A traumatic brain injury can make it seem as if time is literally standing still. Many of the 2.5 million people diagnosed with a TBI in the U.S. each year describe a sense of “depersonalization” or “derealization” that disrupts their sense of time – along with their memory, balance, sleep cycles, mood patterns, brain function, and more. Unfortunately, as a Florida brain injury lawyer can explain, that doesn’t always mean you’ll have more time to file a civil negligence claim for damages related to that injury.
Traumatic brain injury or “TBI” is a contributing factor in an estimated one-third of all injury-related deaths in the U.S. A 2012 study published in the Journal of Safety Research revealed the cost to society for care and lost productivity due to brain trauma is enormous: $76 billion annually. Not all TBI sufferers are permanently impacted, but the National Institutes of Health report an estimated 5.2 million people in this country are disabled due to their TBI.
Although we don’t know exactly how many TBI injuries are caused by another’s negligence, we do know a fair number of Florida litigants include TBI claims. A longitudinal study published in the journal Frontiers in Neurology found that approximately 40 percent of TBI victims in one city had filed a personal injury lawsuit related to their claim.

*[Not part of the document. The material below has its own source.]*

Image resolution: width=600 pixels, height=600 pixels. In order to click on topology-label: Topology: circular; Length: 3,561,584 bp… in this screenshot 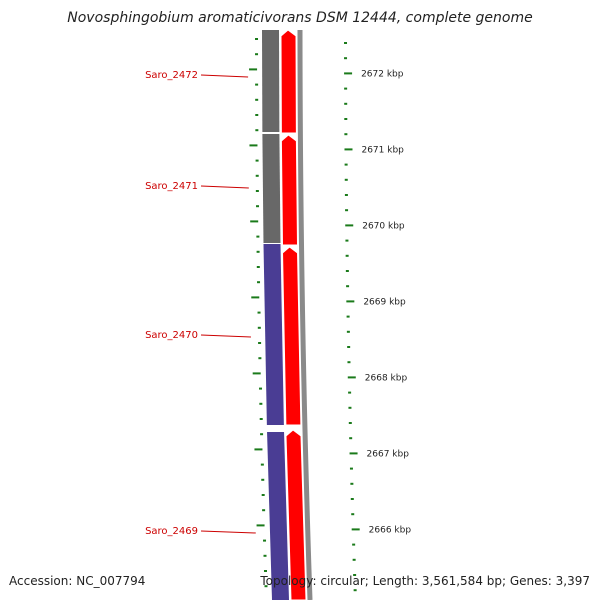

A Florida brain injury lawyer can also tell you that many of the most common types of actionable injury claims involve head trauma: Car accidents, motorcycle accidents, bicycle accidents, pedestrian accidents, slip-and-falls, hotel and resort injuries, golf cart injuries, construction accidents, nursing home falls, medical malpractice claims, criminal assaults on business property, etc. Depending on how serious your injuries were and whether someone else was at-fault for what happened, it may be possible to take legal action against at-fault parties in civil court to recover damages for medical bills, lost wages, pain and suffering, and more.